The Role Of Mobile Health (Mhealth) Applications In Improving Emergency Medical Response: A Systematic Review
DOI:
https://doi.org/10.63278/jicrcr.vi.3214Abstract
Background:
Timely emergency medical response is essential for improving outcomes in life-threatening conditions such as cardiac arrest, stroke, and severe trauma. Mobile health (mHealth) applications—delivered through smartphones, tablets, and digital platforms—are increasingly used to enhance prehospital decision-making, streamline communication, and optimize EMS–hospital coordination. Despite growing adoption, the evidence regarding their effectiveness remains fragmented.
Methods:
A rapid systematic review was conducted following targeted searches in PubMed/PMC, ClinicalTrials.gov, and leading emergency medicine and neurology journals from 2019 to 2025. Eligible studies included randomized controlled trials (RCTs), controlled cohort studies, interrupted time-series analyses, and prospective validations evaluating mHealth interventions in EMS or ED interfaces. Outcomes of interest included process measures (time efficiency, communication quality, triage accuracy) and patient-centered outcomes (survival, morbidity).
Results:
Twelve high-quality studies were synthesized across six domains. Tele-EMS systems demonstrated non-inferiority to on-scene physicians, with improved efficiency and care quality (Kowark et al., 2023; Schröder et al., 2024). Smartphone-dispatched responder apps were associated with higher survival in out-of-hospital cardiac arrest when alerts were accepted, though acceptance rates remained low (Smith et al., 2022).
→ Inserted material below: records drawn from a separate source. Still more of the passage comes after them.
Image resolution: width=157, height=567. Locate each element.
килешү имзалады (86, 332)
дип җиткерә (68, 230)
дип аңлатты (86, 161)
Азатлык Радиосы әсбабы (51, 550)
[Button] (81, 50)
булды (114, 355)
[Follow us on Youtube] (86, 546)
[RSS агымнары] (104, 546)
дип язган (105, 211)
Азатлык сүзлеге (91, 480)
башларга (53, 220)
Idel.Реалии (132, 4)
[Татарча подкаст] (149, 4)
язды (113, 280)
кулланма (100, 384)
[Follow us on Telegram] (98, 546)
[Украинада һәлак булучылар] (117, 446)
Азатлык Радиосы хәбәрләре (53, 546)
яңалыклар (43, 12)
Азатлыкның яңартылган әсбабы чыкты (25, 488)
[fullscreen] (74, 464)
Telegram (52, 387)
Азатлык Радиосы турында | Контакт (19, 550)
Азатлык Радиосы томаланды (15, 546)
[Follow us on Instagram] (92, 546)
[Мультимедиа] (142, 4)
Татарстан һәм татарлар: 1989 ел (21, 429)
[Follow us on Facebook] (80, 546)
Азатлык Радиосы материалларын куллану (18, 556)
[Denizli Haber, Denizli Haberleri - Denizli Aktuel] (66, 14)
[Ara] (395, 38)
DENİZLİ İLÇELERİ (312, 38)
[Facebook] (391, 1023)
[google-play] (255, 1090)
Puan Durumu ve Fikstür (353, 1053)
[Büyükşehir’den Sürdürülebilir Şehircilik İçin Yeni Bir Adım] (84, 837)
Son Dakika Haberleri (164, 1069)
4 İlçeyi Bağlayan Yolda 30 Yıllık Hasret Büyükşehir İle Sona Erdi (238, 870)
Stroke applications, such as JOIN, reduced door-to-needle times, while NIHSS-based prehospital scoring modestly prolonged scene times without improving diagnostic accuracy (Martins et al., 2020; Guterud et al., 2023). Communication apps shortened EMS–ED handover calls by 22% without harming outcomes (Fukaguchi et al., 2022). Trauma triage tools achieved AUROC ≈0.80 with under-triage near accepted thresholds (Biesboer et al., 2024). Emerging innovations, such as caller livestreaming, showed feasibility but lack robust outcome evidence (Magnusson et al., 2024).
Conclusion:
mHealth applications meaningfully improve critical process indicators in emergency response—particularly tele-consultation, structured communication, and coordinated stroke workflows. However, evidence linking these tools directly to long-term survival and functional outcomes remains limited. Future research should prioritize multicenter RCTs, cost-effectiveness analyses, and human-factors evaluations to ensure effective integration of mHealth into diverse EMS systems.